The top-level kind field is removed (it was a non-LSP extension). The Markdown body includes a fenced XQuery code block for the signature, the description, a **Parameters** bullet list with per-parameter types and docs, and a **Returns:** line.

POST /api/langservice/signature-help — new endpoint

Matches LSP SignatureHelp exactly:

{
  "signatures": [
    {
      "label": "substring($source as xs:string?, $starting-at as xs:double, $length as xs:double) as xs:string",
      "documentation": { "kind": "markdown", "value": "Returns the portion of …" },
      "parameters": [
        { "label": "$source as xs:string?",     "documentation": { "kind": "markdown", "value": "`$source as xs:string?`\n\nThe source string" } },
        { "label": "$starting-at as xs:double", "documentation": { "kind": "markdown", "value": "`$starting-at as xs:double`\n\nThe starting position" } },
        { "label": "$length as xs:double",      "documentation": { "kind": "markdown", "value": "`$length as xs:double`\n\nThe number of characters …" } }
      ]
    }
  ],
  "activeSignature": 0,
  "activeParameter": 1
}

activeParameter is computed by scanning back from the cursor to the enclosing call's opening paren and counting commas at the call's paren depth. String literals (single + double, including doubled-quote escapes) are skipped so commas inside strings don't shift the index. Returns null if the cursor isn't inside a function call's argument list.

Why this shape (LSP letter and spirit)

LSP intentionally splits "what is this symbol?" across three messages:

  • textDocument/hover — narrative, Markdown, designed for tooltips.
  • textDocument/signatureHelp — structured per-parameter, designed for "I'm typing inside a call."
  • textDocument/completion + completion-item-resolve — structured per-symbol, designed for "I'm picking from a list."

The per-parameter <dl> you see in eXide's F1 panel is signature-help territory in LSP terms, not hover. The "Template" / snippet is a completion-item concern (existdb-openapi's completions already carry insertText with insertTextFormat: 2 as of #42). So:

  • Hover gets richer the LSP way (Markdown contents) — Option B from the design discussion. ✓ this PR
  • Signature-help becomes its own endpoint — exactly where LSP routes per-parameter detail. ✓ this PR
  • Completion-item snippets for function args — follow-up PR on top of feat(langservice): scope completions to trailing prefix + LSP-shaped output (#31) #42 once that merges (the function items currently use plain name() insertText; the small change is to switch to name(${1:$arg1}, ${2:$arg2}) so accepting drops the user into tab stops, matching eXide's "Template" line).

Implementation

  • MarkdownFormatter (new) — shared helper. Builds Markdown for hover and per-parameter Markdown for signature-help. Extracts param names and docs from FunctionParameterSequenceType (and return-type docs from FunctionReturnSequenceType); both are available on the FunctionSignature Java API and carry the docs that built-ins register via FunctionDSL.param(…, "description").
  • Hover.javabuildFunctionHover / buildVariableHover delegate to MarkdownFormatter and wrap the result in a MarkupContent map ({kind: "markdown", value: ...}).

────────

▸ **Problems to work on**
**a.** Copy the stretch of the language-service excerpt from "activeParameter is computed" through "letter and spirit)".
**b.** Translate this sentence from the language-service excerpt into Spanish: "Returns null if the cursor isn't inside a function call's argument list."

Stored dataset items
────────

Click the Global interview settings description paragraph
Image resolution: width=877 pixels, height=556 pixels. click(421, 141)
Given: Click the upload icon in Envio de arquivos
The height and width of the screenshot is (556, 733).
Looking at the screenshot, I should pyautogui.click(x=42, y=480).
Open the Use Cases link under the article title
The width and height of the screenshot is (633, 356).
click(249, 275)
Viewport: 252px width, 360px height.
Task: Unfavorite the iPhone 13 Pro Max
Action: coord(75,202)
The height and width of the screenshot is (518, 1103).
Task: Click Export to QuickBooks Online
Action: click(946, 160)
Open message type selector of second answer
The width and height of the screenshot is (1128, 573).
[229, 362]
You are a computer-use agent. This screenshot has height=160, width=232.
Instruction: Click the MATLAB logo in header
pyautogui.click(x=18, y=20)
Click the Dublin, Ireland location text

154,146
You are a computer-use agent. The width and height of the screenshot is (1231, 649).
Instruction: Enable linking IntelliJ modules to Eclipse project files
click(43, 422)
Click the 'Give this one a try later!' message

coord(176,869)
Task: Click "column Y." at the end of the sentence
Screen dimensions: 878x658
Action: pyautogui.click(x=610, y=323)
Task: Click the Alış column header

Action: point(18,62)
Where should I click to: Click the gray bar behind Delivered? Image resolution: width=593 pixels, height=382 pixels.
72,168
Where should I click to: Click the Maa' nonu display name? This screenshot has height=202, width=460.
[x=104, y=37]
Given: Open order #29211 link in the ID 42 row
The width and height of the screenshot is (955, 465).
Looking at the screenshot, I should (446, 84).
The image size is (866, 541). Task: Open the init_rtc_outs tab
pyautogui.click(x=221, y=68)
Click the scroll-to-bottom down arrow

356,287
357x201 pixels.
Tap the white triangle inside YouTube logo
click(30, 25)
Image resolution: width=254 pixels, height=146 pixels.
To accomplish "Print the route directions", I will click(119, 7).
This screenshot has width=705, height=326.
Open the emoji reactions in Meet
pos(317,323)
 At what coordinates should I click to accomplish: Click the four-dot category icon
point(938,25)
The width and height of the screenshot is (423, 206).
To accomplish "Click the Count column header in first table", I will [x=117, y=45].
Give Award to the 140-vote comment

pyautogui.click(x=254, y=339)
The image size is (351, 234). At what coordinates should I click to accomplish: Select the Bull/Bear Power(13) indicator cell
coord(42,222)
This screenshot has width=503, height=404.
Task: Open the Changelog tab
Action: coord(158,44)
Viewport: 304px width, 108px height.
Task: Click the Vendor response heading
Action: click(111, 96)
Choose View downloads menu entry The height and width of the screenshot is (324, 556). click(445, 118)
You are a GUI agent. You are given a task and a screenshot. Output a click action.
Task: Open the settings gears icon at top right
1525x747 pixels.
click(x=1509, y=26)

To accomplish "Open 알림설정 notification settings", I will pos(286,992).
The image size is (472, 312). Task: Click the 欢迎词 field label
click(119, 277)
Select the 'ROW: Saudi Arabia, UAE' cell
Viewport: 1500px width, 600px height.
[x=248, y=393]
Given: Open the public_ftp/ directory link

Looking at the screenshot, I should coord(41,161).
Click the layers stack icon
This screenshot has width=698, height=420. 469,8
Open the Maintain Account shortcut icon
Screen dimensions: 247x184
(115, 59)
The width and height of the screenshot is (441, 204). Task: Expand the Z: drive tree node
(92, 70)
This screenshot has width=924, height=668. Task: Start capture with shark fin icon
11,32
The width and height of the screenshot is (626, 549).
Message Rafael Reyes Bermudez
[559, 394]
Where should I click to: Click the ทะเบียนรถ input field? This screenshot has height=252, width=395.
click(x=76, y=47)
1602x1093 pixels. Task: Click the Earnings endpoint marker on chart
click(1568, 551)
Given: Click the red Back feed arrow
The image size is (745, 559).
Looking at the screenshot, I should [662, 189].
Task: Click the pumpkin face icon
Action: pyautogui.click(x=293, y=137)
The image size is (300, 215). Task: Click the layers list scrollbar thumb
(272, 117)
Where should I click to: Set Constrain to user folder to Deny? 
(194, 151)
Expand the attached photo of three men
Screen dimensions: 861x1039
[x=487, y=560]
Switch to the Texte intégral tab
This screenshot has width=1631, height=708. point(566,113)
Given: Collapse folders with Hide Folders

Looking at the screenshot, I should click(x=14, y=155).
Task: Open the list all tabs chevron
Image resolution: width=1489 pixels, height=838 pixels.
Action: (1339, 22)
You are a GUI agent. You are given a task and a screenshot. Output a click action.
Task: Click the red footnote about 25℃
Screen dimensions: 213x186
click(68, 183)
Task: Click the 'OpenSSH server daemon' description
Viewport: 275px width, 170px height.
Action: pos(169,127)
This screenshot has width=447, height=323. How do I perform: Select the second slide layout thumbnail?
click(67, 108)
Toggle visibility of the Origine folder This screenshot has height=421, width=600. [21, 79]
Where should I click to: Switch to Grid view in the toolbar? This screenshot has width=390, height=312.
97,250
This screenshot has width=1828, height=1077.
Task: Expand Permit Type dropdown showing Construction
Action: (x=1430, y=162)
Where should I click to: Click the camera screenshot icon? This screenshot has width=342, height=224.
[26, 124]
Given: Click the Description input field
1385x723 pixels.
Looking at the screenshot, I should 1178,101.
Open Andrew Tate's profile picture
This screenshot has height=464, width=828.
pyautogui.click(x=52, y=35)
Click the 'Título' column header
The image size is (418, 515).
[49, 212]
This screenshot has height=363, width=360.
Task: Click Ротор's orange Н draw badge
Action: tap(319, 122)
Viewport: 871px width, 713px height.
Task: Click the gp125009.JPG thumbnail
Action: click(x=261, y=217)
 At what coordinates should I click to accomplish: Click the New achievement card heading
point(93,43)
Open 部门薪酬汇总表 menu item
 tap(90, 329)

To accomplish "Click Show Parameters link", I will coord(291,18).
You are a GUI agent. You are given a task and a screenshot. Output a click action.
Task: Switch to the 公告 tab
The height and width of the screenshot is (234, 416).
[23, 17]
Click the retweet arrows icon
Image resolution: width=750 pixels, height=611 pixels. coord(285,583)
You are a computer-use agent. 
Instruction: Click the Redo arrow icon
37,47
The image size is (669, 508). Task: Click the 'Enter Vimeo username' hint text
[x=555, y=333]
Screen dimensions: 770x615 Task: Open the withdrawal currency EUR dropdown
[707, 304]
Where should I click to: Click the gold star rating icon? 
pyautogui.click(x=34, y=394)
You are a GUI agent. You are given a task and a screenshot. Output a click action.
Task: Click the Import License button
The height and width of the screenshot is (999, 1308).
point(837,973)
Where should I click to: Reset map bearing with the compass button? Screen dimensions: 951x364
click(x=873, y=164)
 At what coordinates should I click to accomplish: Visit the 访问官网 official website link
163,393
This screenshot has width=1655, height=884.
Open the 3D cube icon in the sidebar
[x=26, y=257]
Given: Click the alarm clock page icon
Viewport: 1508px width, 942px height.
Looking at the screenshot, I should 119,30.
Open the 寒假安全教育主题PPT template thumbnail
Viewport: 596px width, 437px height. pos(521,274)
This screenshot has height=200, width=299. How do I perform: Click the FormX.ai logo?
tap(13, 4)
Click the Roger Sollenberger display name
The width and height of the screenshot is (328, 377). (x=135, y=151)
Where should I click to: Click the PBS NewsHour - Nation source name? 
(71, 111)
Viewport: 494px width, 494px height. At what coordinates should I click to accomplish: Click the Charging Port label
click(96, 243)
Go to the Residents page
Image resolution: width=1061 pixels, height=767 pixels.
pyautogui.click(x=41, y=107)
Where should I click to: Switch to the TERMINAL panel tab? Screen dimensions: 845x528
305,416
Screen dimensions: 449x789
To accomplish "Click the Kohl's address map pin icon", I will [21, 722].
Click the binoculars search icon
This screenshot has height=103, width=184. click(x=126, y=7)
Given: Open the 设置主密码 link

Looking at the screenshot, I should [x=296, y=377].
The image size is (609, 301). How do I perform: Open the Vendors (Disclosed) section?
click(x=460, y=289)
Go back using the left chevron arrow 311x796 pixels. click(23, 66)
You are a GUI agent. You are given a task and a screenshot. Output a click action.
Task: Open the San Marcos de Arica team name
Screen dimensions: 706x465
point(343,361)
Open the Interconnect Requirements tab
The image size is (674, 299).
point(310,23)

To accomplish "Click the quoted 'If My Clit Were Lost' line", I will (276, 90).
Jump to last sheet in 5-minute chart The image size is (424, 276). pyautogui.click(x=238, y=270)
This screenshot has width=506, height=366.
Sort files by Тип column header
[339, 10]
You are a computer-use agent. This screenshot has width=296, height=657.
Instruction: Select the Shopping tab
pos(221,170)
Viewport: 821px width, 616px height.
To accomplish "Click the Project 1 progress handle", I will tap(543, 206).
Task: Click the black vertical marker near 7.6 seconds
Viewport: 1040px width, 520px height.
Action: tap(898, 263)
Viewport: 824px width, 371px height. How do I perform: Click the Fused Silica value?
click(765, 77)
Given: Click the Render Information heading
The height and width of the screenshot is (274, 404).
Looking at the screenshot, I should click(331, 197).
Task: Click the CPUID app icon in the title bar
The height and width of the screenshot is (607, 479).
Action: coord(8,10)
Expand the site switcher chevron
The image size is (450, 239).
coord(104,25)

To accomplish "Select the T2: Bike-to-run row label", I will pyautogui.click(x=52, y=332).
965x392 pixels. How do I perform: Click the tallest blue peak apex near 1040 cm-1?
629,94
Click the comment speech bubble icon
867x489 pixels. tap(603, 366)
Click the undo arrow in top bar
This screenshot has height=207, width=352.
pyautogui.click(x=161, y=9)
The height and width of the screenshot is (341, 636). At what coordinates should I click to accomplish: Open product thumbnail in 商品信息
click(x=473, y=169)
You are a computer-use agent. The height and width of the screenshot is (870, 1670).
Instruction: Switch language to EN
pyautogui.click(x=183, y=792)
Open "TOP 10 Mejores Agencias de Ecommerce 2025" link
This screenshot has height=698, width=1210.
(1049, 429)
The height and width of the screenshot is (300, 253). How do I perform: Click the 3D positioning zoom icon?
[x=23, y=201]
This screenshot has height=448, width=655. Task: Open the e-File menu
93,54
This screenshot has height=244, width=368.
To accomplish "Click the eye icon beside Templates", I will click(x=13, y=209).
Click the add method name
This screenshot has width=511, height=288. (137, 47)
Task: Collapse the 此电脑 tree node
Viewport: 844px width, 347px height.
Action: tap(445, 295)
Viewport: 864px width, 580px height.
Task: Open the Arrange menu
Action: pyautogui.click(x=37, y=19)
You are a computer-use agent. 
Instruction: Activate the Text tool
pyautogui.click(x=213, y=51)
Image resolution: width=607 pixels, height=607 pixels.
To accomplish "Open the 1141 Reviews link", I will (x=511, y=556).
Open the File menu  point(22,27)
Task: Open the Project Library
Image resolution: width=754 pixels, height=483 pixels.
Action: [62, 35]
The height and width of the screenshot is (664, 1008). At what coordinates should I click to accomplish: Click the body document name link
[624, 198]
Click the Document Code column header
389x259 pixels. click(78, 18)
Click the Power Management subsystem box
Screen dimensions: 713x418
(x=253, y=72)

────────

▸ **Answers provided**
**a.**
activeParameter is computed by scanning back from the cursor to the enclosing call's opening paren and counting commas at the call's paren depth. String literals (single + double, including doubled-quote escapes) are skipped so commas inside strings don't shift the index. Returns null if the cursor isn't inside a function call's argument list.

Why this shape (LSP letter and spirit)

**b.** Devuelve null si el cursor no está dentro de la lista de argumentos de una llamada a función.